Purchased by the South Street Seaport Museum in 1968, Lettie -- a 125-foot-long Gloucester fishing schooner -- was designated a national historic landmark in 1989 and served as the sail-training vessel of Harbor School, traveling throughout the Port of New York and New Jersey and along the East Coast from 2003 to 2010.
The Port Authority of New York and New Jersey
Founded in 1921, the Port Authority of New York and New Jersey builds, operates, and maintains many of the most important transportation and trade infrastructure assets in the country. The agency's network of aviation, ground, rail, and seaport facilities is among the busiest in the country, supports more than 550,000 regional jobs, and generates more than $23 billion in annual wages and $80 billion in annual economic activity. The Port Authority also owns and manages the 16-acre World Trade Center site, where construction crews are building the iconic One World Trade Center, which is now the tallest skyscraper in the Western Hemisphere. The Port Authority receives no tax revenue from either the State of New York or New Jersey or from the City of New York. The agency raises the necessary funds for the improvement, construction or acquisition of its facilities primarily on its own credit. For more information, please visit http://www.panynj.gov.
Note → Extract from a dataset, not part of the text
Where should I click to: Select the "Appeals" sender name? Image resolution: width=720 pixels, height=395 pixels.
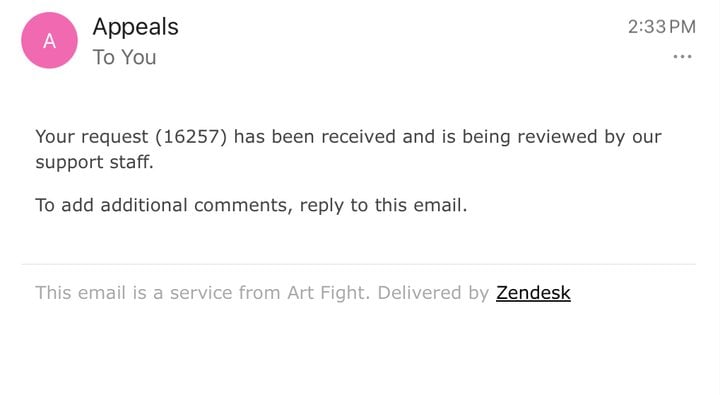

The Urban Assembly New York Harbor School is a public high school located on Governors Island, serving 430 students from all five boroughs of New York City. Harbor School offers a college-preparatory education built upon the city's maritime experience that instills in students the ethic of environmental stewardship and the skills associated with careers on the water. In addition to studying core academic content areas, students train in one of six career and technical education programs: Aquaculture, Marine Biology Research, Marine Systems Technology, Ocean Engineering, Professional Scuba Diving, and Vessel Operations.
The New York Harbor Foundation is a 501(c)(3) not-for-profit organization that prepares New York City students for careers in marine science and technology through the restoration of New York Harbor. Specifically, the Harbor Foundation funds and manages mission-critical programs for Harbor School students to prepare them for success in college and careers through the restoration of their local marine environment. Through these efforts we cultivate and extend the ethic of maritime stewardship embodied in the Harbor School to the wider community.
South Street Seaport Museum is a non-profit cultural institution preserving and promoting the historic district of South Street Seaport in New York City. Founded on May 22, 1967, the South Street Seaport Museum (SSSM) is dedicated to telling the vital story of the foundation of New York and its link to its great natural harbor.